Water irrigation

In the Riverside Canal in the Lower Valley, workers are replacing the headgates and modernizing them so they can be operated by solar power.

For the second year in a row, El Paso County farmers will get a full allotment of irrigation water from the Rio Grande, which is good news for the city as well.

And this year’s first release from the Caballo Lake will be an early one on March 13, compared to June 1 last year, said Jesus “Chuy” Reyes, general manager of El Paso Water Improvement District No. 1, headquartered in Clint.

“Because we started late last year, we were able to carry over 232,000 acre feet for this year,” he said. “Then the allocation from the U.S. Bureau of Reclamation for this year of available water gave us a total of 316,000 acre feet.

“So we have given the farmers a full allotment which is 4 acre feet per acre.”

The early release is particularly good news for cotton farmers.

“They have to irrigate in March so they can plant in April,” Reyes said. “That’s a big deal because of the planting season and the time it takes to germinate cotton.”

Then, the cotton has time to mature and be harvested before fall rains.

The city owns property with water rights in the irrigation district and has an agreement with the district to buy additional water that, in a full-allotment year, provides the city with half of its annual water needs.

With the early release, Reyes cautions hikers, horse riders and four-wheel users to be careful after the release because a few days later, the large flow of water will reach El Paso and quickly fill the Rio Grande River bed.
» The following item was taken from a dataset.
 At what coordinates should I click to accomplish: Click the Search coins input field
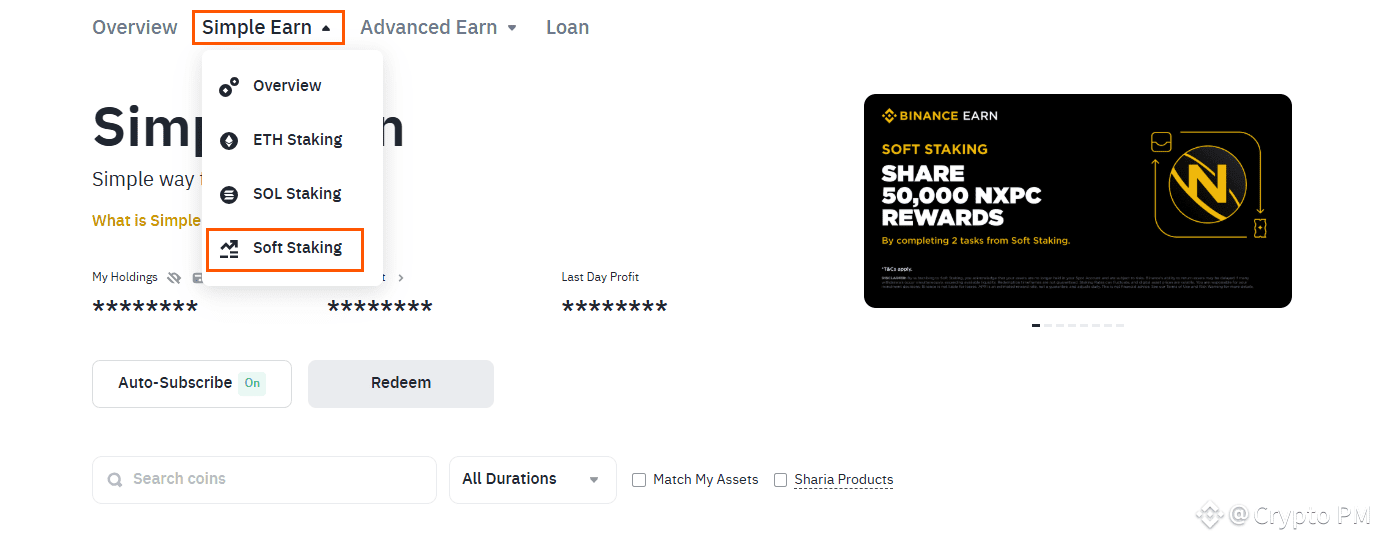coord(264,480)
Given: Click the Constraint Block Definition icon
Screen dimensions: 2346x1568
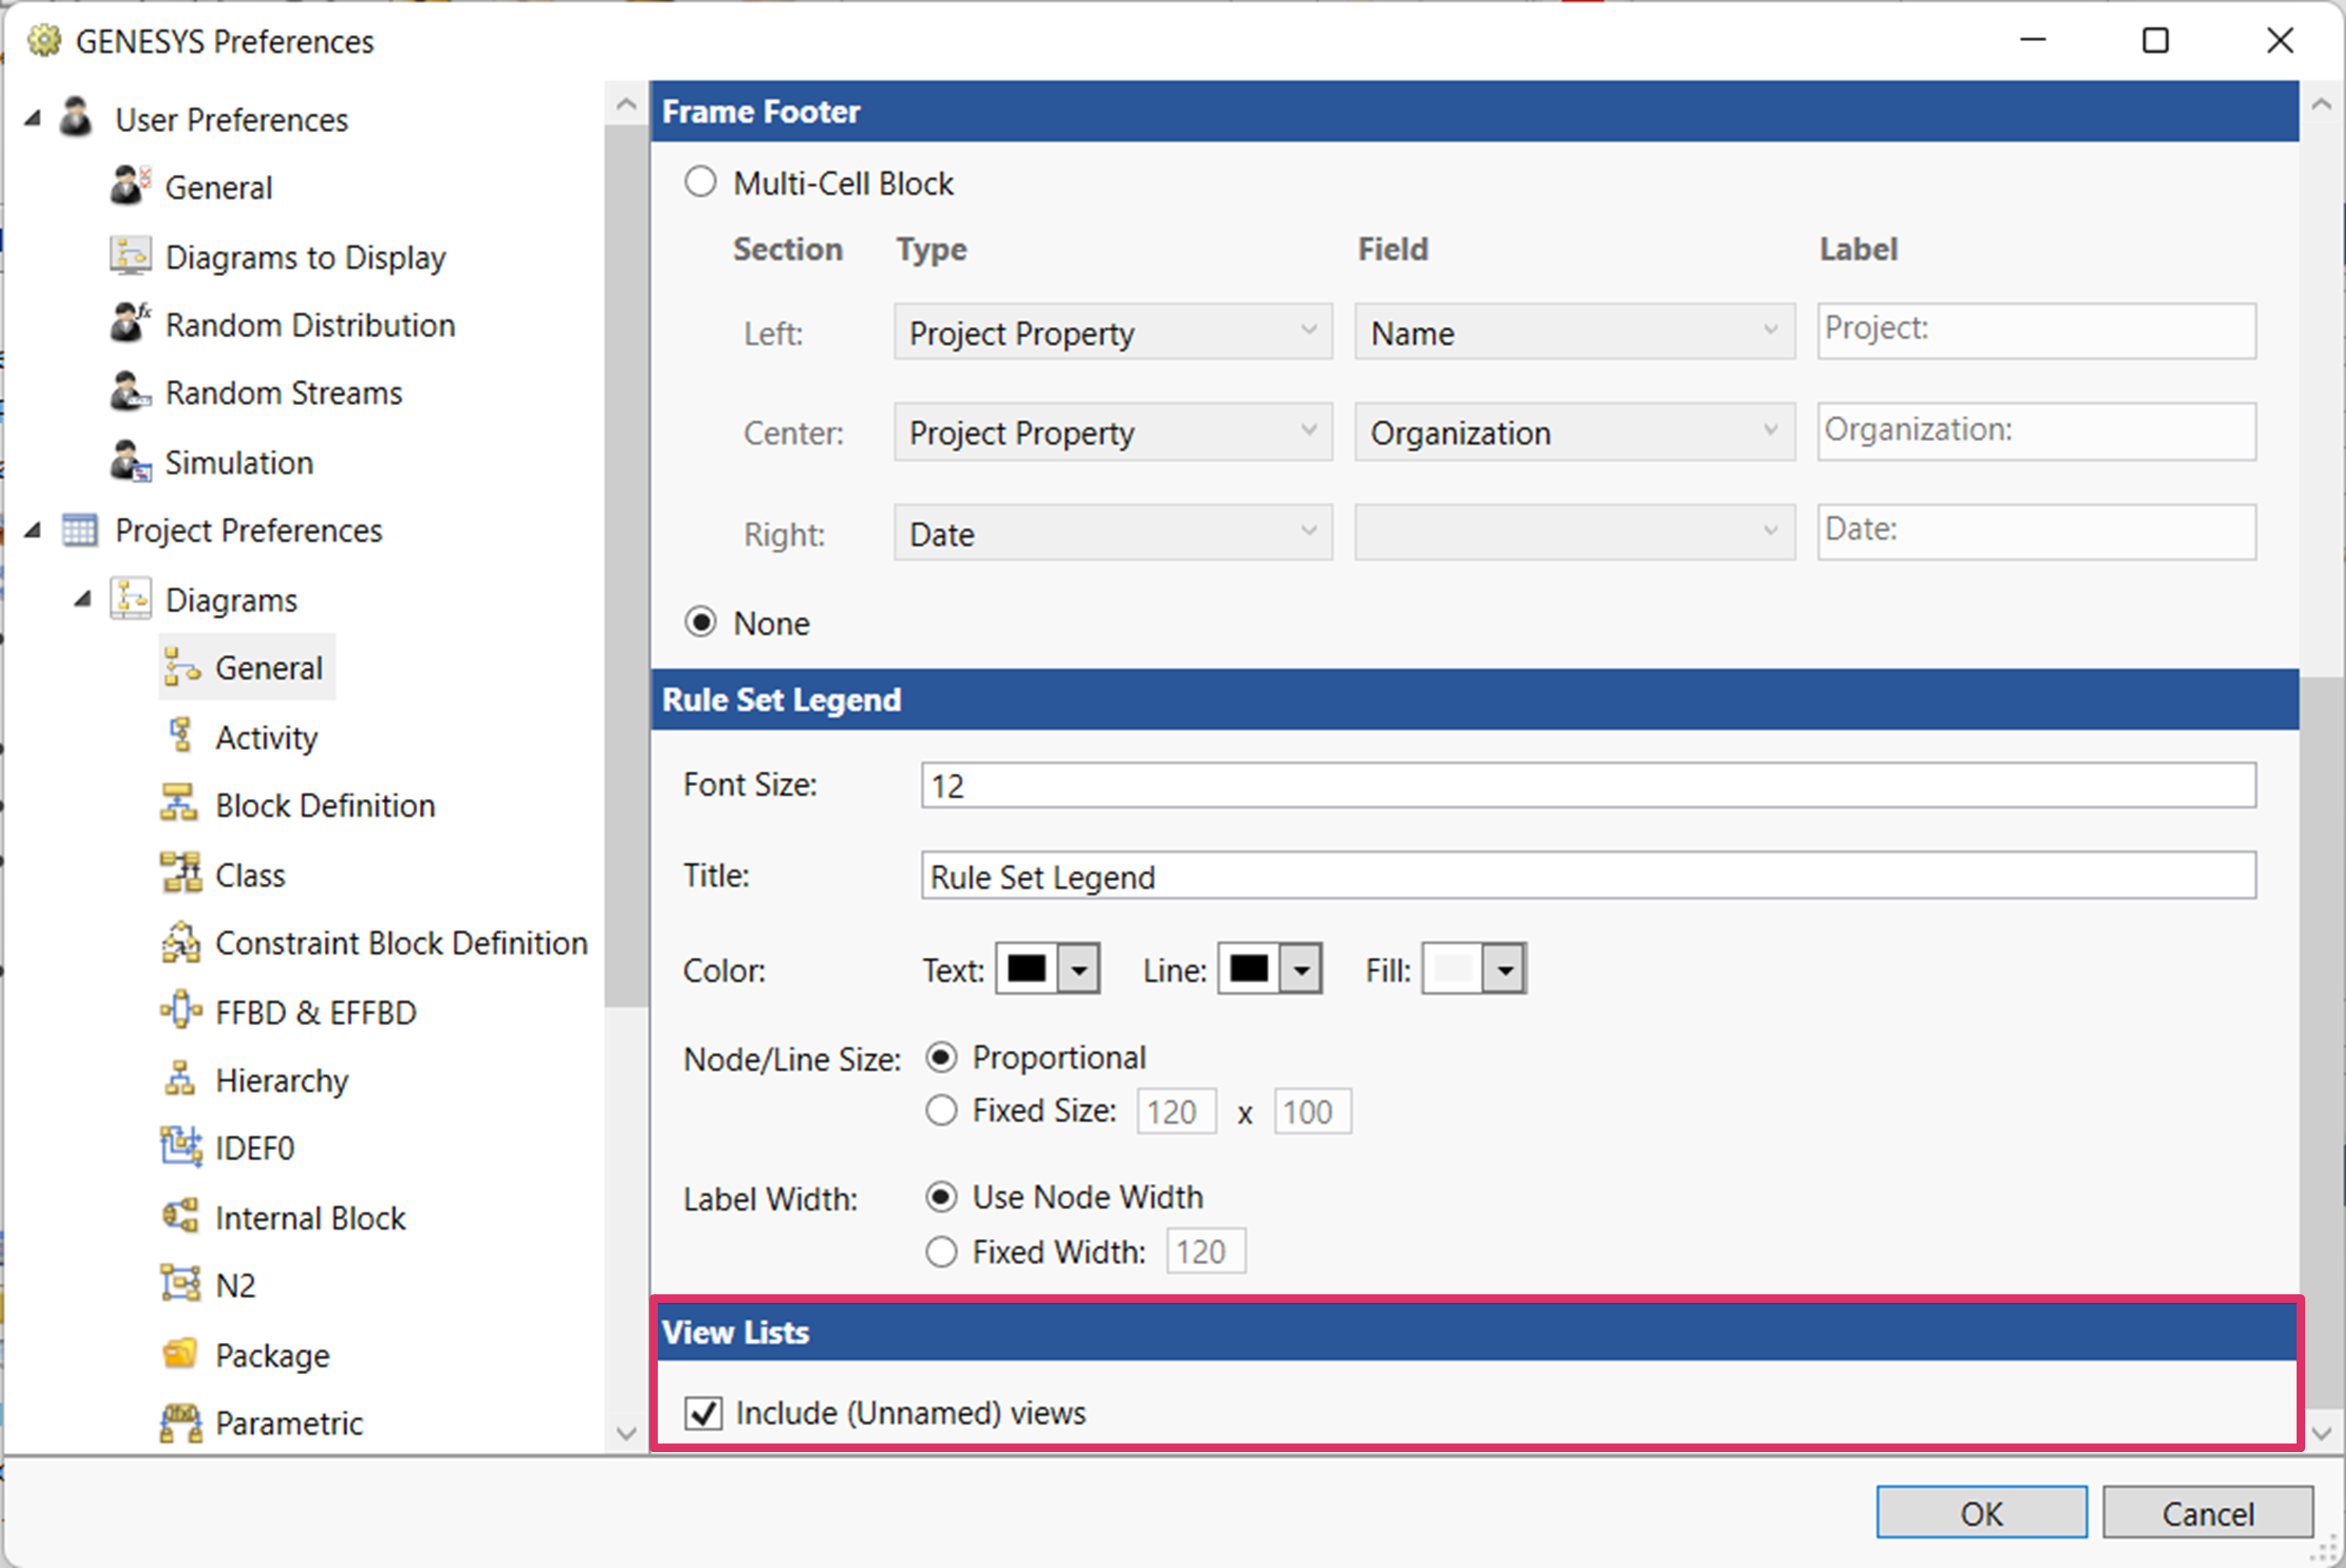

“The March 13 release will put water in the El Paso vicinity by the 17th,” he said.

In other news, Reyes said the district just received a second $2 million grant from the U.S. Bureau of Reclamation to continue the concrete lining of the Riverside Canal in the Lower Valley.

Aerial drone photos of the work underway show the large scale of the project to replace the earthen bed of the large canal with concrete. That keeps significant amounts of water from seeping into the ground – water that can then be used for irrigation instead.

“The first grant was received May of 2019, and the second was just awarded to us this February,” Reyes said. “We will be able to concrete about three miles of the canal with the two grants.

The district has the earthmoving equipment and the trained employees it needs to perform the work in-house rather than hiring an outside company to do it at far greater expense, he said.

“I also have three smaller grants from the Bureau of Reclamation, and one from the Texas Water Development Board,” he said. “Those are for a total of $580,000.

“Three of these grants are going to concrete line the Montoya main canal, the Montoya A canal and the La Union East canal in the Upper Valley.”